#### Input data ####

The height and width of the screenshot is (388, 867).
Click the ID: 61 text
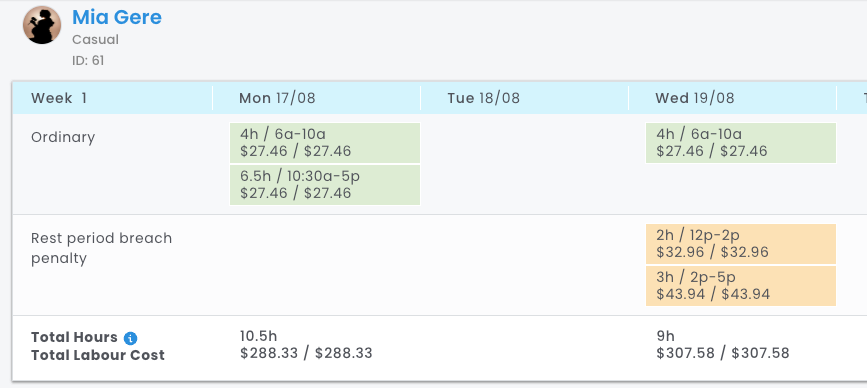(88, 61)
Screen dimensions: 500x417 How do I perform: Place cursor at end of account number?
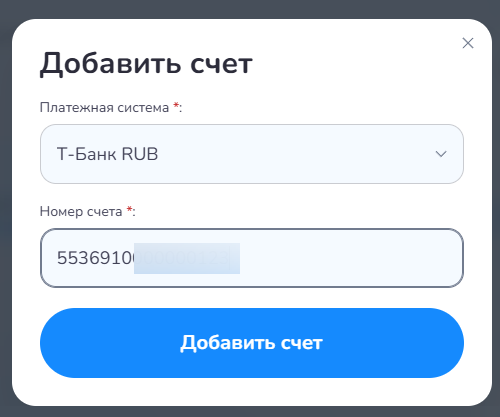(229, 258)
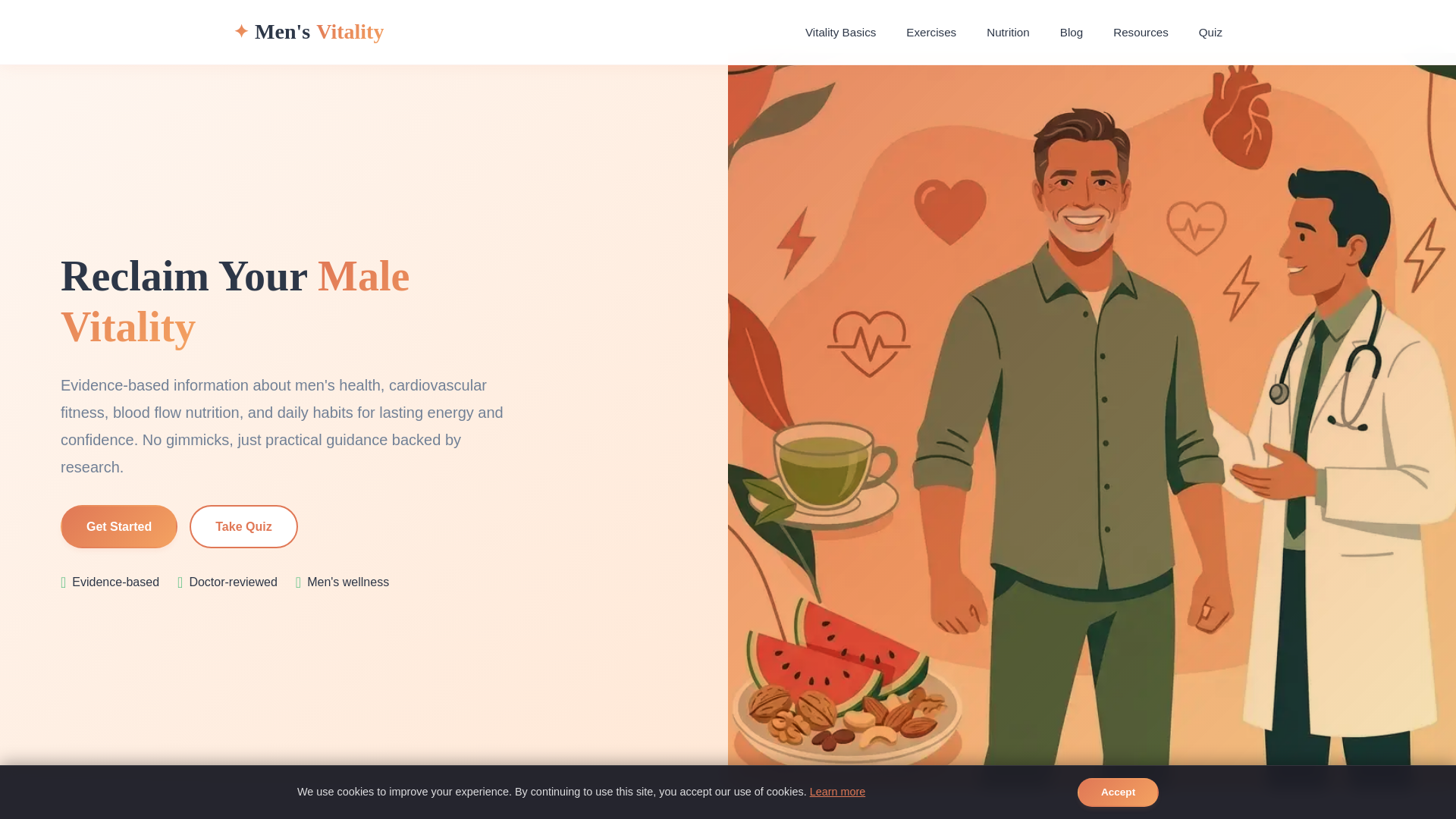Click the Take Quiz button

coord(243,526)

####

• Task to carry out:
Write out the entries above word for word. Do not include the pictures.

• Answer space:
The height and width of the screenshot is (388, 867).
Click the ID: 61 text
(88, 61)
Screen dimensions: 500x417 How do I perform: Place cursor at end of account number?
(229, 258)
Click the Take Quiz button

coord(243,526)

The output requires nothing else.